President Barack Obama turned to corporate leaders Tuesday as he tried to rally support for comprehensive immigration reform.
He called a dozen top executives, including Goldman Sachs CEO Lloyd Blankfein and Yahoo CEO Marissa Mayer, to a White House meeting to promote what he calls a balanced approach to immigration legislation – one that strengthens border enforcement to reduce illegal immigration while identifying a path to legal status for the 11-million illegal immigrants already here.
Earlier in the day, Obama met with leaders of labor and liberal organizations, including the NAACP and the Service Employees International Union. (Read More: Obama: 'Now Is the Time' to Fix Immigration Laws)

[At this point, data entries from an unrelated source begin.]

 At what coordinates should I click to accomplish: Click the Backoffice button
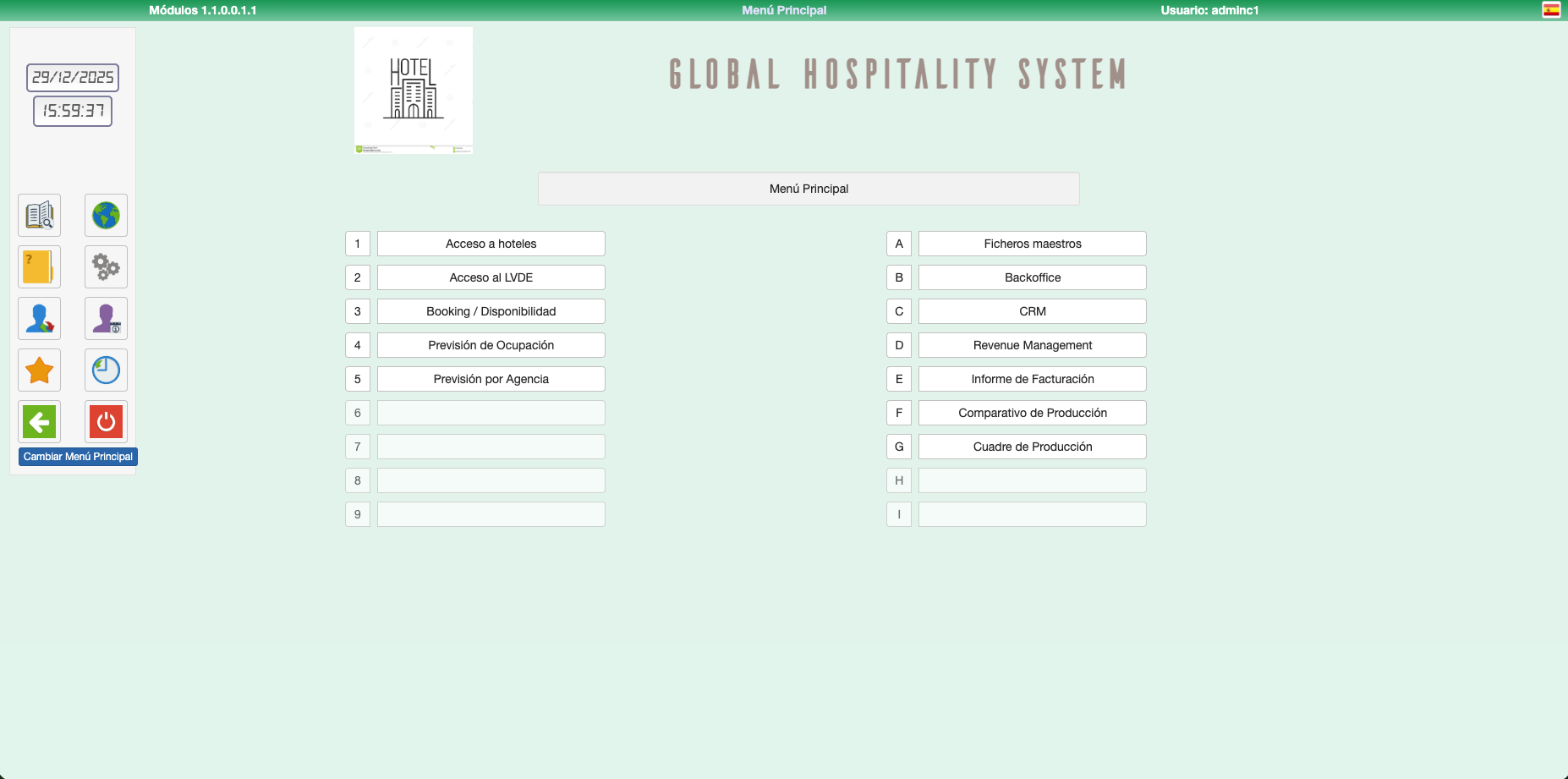(1032, 277)
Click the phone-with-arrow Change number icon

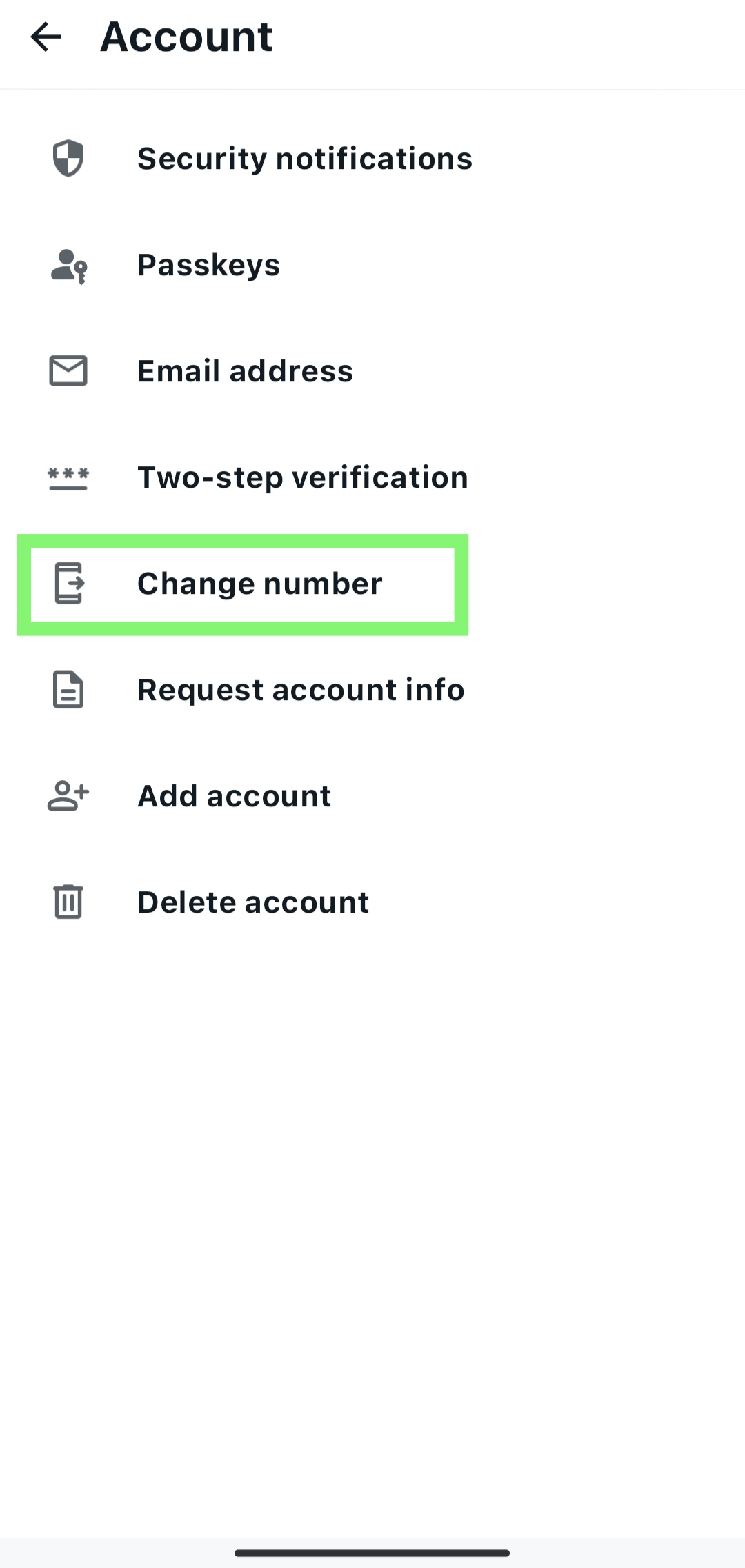pos(68,584)
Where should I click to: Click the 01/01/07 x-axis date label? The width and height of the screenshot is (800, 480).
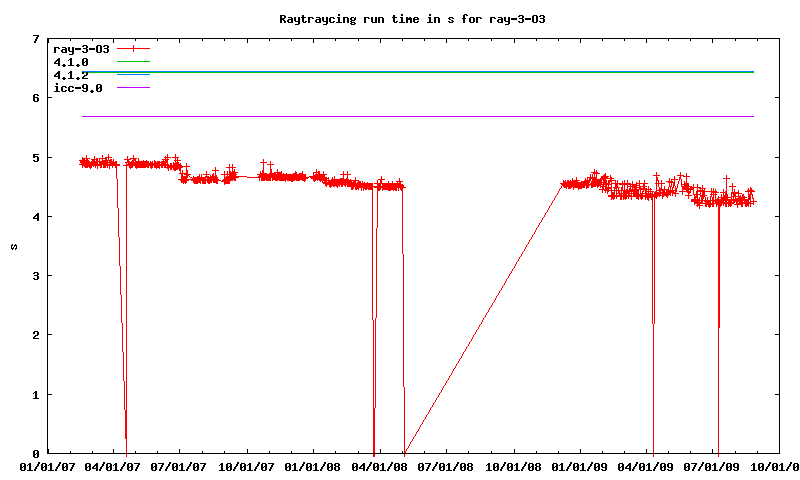click(x=46, y=466)
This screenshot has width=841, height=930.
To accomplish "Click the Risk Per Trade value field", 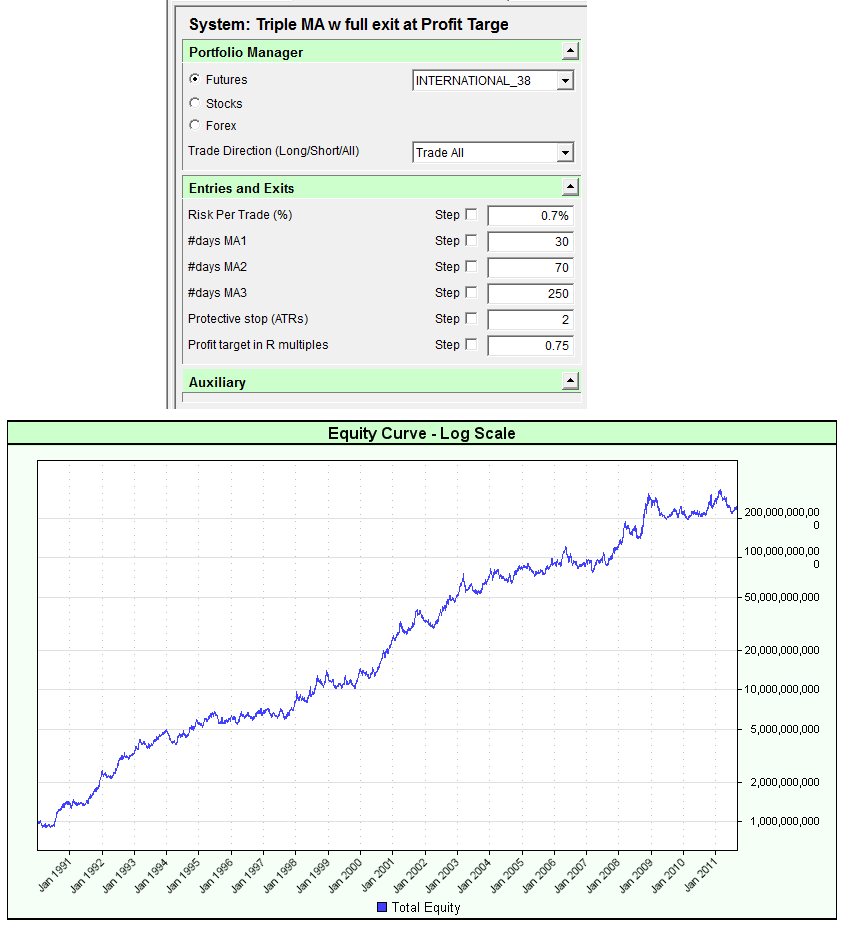I will click(x=530, y=216).
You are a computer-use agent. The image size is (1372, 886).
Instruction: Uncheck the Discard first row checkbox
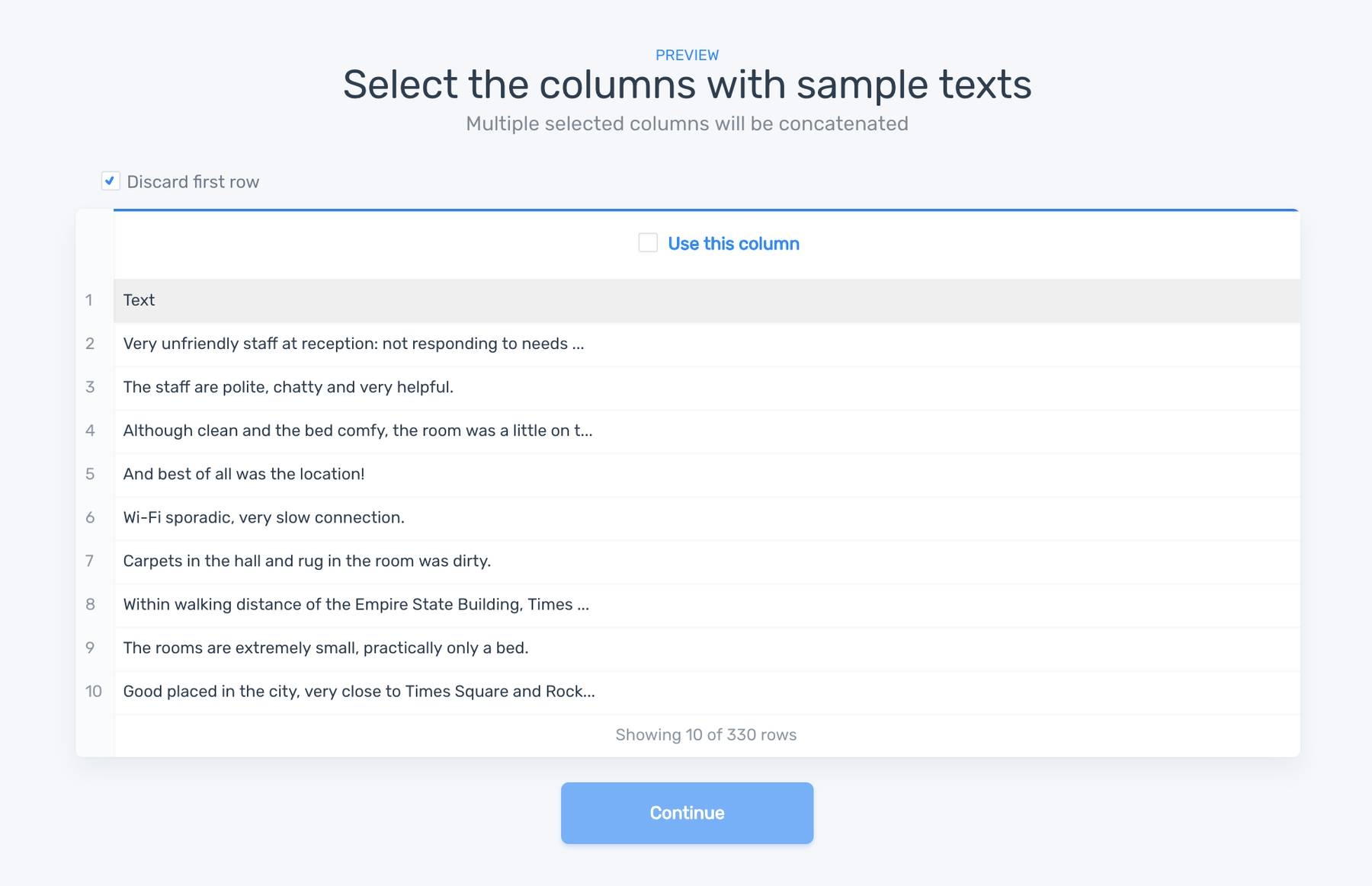(x=111, y=181)
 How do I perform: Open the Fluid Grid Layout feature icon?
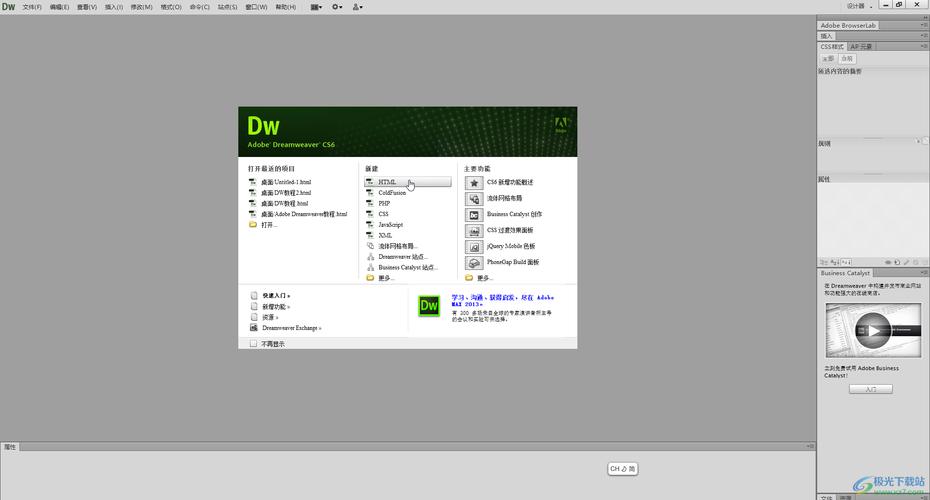click(x=474, y=199)
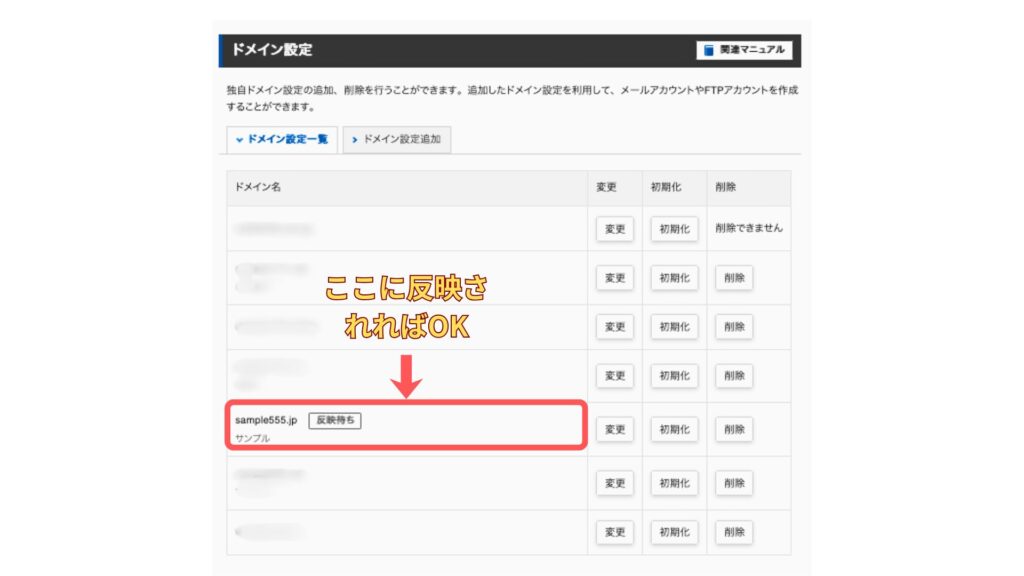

The president and his aides are seeking to capitalize on auspicious political timing to make progress on a priority he failed to accomplish during his first term. Congressional Republicans, who in recent years have rejected approaches including a path to legal status, are heeding the calls of the party's political strategists to be more accommodating in hopes of reversing the GOP's dwindling performance among the fast-growing Latino electorate. That trend was a major contributor in Mitt Romney's loss to Obama in the 2012 presidential election.
(Read More: Why Immigration Reform May Happen This Year)
A bipartisan group of senators, including potential 2016 Republican presidential candidate Marco Rubio of Florida, has advanced a set of immigration plans along the lines favored by Obama. But it remains unclear whether those plans can move through the House and Senate once legislative details are crafted.
Obama's meetings Tuesday, as well as a visit to the U.S.-Mexico border by Homeland Security Secretary Janet Napolitano, are intended to keep the pressure on for action. While liberals fear the plan will place too much emphasis on border enforcement and place too many burdens on those already here, conservatives say legalizing those who have already broken the law will encourage more of the same.
Leaders of the major corporations represented at the White House meeting favor expanding the flow of highly skilled immigrants into the U.S. as a matter of economic competitiveness. (Read More: Senators Unveil 'First Step' Plan on Immigration Reform)
"While immigration reform will be a difficult topic to navigate, it is critical that we succeed if the U.S. economy is to remain competitive in the 21st century," said Rob Nichols, president of the Financial Services Forum, which represents Wall Street in Washington. " More than ever before, economic competitiveness is about human capital. We hope Congress and the administration are able to achieve bipartisan reform this year that not only finds pragmatic solutions to our domestic challenges, but also strengthens our nation's innovative and productive capacity."
In addition to Blankfein and Mayer, the other CEOs scheduled to attend were Greg Brown of Motorola Solutions, Steve Case of Revolution LLC, Joe Echevarria of Deloitte, Paul Jacobs of Qualcomm, Muhtar Kent of Coca-Cola, Klaus Kleinfeld of Alcoa, Monica Lozano of Impremedia, Greg Page of Cargill, Jeff Smisek of United Continental and Arne Sorenson of Marriott International.